▶ _Assignment_:
Restate all of the data exactly.

*** Opening Extracted material ***

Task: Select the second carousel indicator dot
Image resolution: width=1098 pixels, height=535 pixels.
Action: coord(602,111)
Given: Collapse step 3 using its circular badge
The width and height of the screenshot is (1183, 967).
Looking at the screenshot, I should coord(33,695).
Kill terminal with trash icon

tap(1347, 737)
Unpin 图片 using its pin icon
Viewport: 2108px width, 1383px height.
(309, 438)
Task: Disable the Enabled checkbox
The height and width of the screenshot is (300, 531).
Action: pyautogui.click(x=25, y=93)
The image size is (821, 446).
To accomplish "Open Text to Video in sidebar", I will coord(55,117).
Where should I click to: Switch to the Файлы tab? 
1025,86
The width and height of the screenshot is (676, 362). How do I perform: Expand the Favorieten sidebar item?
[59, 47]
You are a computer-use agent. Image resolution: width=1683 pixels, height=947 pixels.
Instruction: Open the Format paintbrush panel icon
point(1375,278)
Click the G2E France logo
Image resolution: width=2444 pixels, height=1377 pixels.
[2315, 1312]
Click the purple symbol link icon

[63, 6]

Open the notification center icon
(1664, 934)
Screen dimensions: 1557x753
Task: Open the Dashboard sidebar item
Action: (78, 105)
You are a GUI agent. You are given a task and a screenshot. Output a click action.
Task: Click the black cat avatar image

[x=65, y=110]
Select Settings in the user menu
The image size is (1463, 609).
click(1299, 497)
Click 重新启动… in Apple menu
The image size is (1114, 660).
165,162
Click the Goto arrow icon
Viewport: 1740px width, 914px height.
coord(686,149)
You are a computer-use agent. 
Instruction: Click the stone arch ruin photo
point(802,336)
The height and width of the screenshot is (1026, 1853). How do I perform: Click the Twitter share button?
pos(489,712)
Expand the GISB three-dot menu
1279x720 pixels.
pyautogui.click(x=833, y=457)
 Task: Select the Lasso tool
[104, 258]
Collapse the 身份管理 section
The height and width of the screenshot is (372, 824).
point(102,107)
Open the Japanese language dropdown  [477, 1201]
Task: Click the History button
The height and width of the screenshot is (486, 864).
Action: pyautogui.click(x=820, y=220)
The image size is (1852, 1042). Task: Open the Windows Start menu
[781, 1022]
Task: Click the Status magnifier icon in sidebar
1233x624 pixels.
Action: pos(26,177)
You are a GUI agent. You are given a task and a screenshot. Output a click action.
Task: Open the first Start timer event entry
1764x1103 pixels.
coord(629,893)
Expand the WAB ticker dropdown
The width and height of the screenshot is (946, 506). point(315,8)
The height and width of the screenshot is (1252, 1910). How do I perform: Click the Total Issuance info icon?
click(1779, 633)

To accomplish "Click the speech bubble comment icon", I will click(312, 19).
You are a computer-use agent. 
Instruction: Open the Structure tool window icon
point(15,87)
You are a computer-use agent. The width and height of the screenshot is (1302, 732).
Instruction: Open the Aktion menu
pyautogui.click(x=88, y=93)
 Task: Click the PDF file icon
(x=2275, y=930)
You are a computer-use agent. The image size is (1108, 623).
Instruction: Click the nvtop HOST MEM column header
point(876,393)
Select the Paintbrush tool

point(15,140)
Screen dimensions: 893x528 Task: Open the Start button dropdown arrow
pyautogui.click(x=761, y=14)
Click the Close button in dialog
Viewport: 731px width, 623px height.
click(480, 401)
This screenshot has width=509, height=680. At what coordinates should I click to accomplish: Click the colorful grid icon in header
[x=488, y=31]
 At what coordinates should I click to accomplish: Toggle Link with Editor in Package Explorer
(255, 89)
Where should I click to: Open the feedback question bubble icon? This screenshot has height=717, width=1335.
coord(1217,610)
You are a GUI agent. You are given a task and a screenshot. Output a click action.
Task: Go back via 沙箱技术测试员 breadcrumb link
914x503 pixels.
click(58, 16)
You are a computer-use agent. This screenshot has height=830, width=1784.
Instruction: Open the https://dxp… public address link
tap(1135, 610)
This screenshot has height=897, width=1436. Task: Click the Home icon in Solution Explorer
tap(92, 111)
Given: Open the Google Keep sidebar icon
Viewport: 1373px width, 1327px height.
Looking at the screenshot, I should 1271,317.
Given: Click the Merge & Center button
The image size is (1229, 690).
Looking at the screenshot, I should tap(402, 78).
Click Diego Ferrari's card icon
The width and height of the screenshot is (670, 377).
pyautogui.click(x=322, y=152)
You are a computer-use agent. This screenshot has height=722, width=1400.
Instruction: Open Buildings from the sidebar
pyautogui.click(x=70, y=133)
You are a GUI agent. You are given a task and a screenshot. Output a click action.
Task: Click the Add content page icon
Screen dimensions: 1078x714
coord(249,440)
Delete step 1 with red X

*** Closing Extracted material ***

▶ _Result of the exercise_:
Task: Select the second carousel indicator dot
Image resolution: width=1098 pixels, height=535 pixels.
Action: coord(602,111)
Given: Collapse step 3 using its circular badge
The width and height of the screenshot is (1183, 967).
Looking at the screenshot, I should coord(33,695).
Kill terminal with trash icon

tap(1347, 737)
Unpin 图片 using its pin icon
Viewport: 2108px width, 1383px height.
(309, 438)
Task: Disable the Enabled checkbox
The height and width of the screenshot is (300, 531).
Action: pyautogui.click(x=25, y=93)
The image size is (821, 446).
To accomplish "Open Text to Video in sidebar", I will coord(55,117).
Where should I click to: Switch to the Файлы tab? 
1025,86
The width and height of the screenshot is (676, 362). How do I perform: Expand the Favorieten sidebar item?
[59, 47]
You are a computer-use agent. Image resolution: width=1683 pixels, height=947 pixels.
Instruction: Open the Format paintbrush panel icon
point(1375,278)
Click the G2E France logo
Image resolution: width=2444 pixels, height=1377 pixels.
[2315, 1312]
Click the purple symbol link icon

[63, 6]

Open the notification center icon
(1664, 934)
Screen dimensions: 1557x753
Task: Open the Dashboard sidebar item
Action: (78, 105)
You are a GUI agent. You are given a task and a screenshot. Output a click action.
Task: Click the black cat avatar image

[x=65, y=110]
Select Settings in the user menu
The image size is (1463, 609).
click(1299, 497)
Click 重新启动… in Apple menu
The image size is (1114, 660).
165,162
Click the Goto arrow icon
Viewport: 1740px width, 914px height.
coord(686,149)
You are a computer-use agent. 
Instruction: Click the stone arch ruin photo
point(802,336)
The height and width of the screenshot is (1026, 1853). How do I perform: Click the Twitter share button?
pos(489,712)
Expand the GISB three-dot menu
1279x720 pixels.
pyautogui.click(x=833, y=457)
 Task: Select the Lasso tool
[104, 258]
Collapse the 身份管理 section
The height and width of the screenshot is (372, 824).
point(102,107)
Open the Japanese language dropdown  [477, 1201]
Task: Click the History button
The height and width of the screenshot is (486, 864).
Action: pyautogui.click(x=820, y=220)
The image size is (1852, 1042). Task: Open the Windows Start menu
[781, 1022]
Task: Click the Status magnifier icon in sidebar
1233x624 pixels.
Action: pos(26,177)
You are a GUI agent. You are given a task and a screenshot. Output a click action.
Task: Open the first Start timer event entry
1764x1103 pixels.
coord(629,893)
Expand the WAB ticker dropdown
The width and height of the screenshot is (946, 506). point(315,8)
The height and width of the screenshot is (1252, 1910). How do I perform: Click the Total Issuance info icon?
click(1779, 633)

To accomplish "Click the speech bubble comment icon", I will click(312, 19).
You are a computer-use agent. 
Instruction: Open the Structure tool window icon
point(15,87)
You are a computer-use agent. The width and height of the screenshot is (1302, 732).
Instruction: Open the Aktion menu
pyautogui.click(x=88, y=93)
 Task: Click the PDF file icon
(x=2275, y=930)
You are a computer-use agent. The image size is (1108, 623).
Instruction: Click the nvtop HOST MEM column header
point(876,393)
Select the Paintbrush tool

point(15,140)
Screen dimensions: 893x528 Task: Open the Start button dropdown arrow
pyautogui.click(x=761, y=14)
Click the Close button in dialog
Viewport: 731px width, 623px height.
click(480, 401)
This screenshot has width=509, height=680. At what coordinates should I click to accomplish: Click the colorful grid icon in header
[x=488, y=31]
 At what coordinates should I click to accomplish: Toggle Link with Editor in Package Explorer
(255, 89)
Where should I click to: Open the feedback question bubble icon? This screenshot has height=717, width=1335.
coord(1217,610)
You are a GUI agent. You are given a task and a screenshot. Output a click action.
Task: Go back via 沙箱技术测试员 breadcrumb link
914x503 pixels.
click(58, 16)
You are a computer-use agent. This screenshot has height=830, width=1784.
Instruction: Open the https://dxp… public address link
tap(1135, 610)
This screenshot has height=897, width=1436. Task: Click the Home icon in Solution Explorer
tap(92, 111)
Given: Open the Google Keep sidebar icon
Viewport: 1373px width, 1327px height.
Looking at the screenshot, I should 1271,317.
Given: Click the Merge & Center button
The image size is (1229, 690).
Looking at the screenshot, I should tap(402, 78).
Click Diego Ferrari's card icon
The width and height of the screenshot is (670, 377).
pyautogui.click(x=322, y=152)
You are a computer-use agent. This screenshot has height=722, width=1400.
Instruction: Open Buildings from the sidebar
pyautogui.click(x=70, y=133)
You are a GUI agent. You are given a task and a screenshot. Output a click action.
Task: Click the Add content page icon
Screen dimensions: 1078x714
coord(249,440)
Delete step 1 with red X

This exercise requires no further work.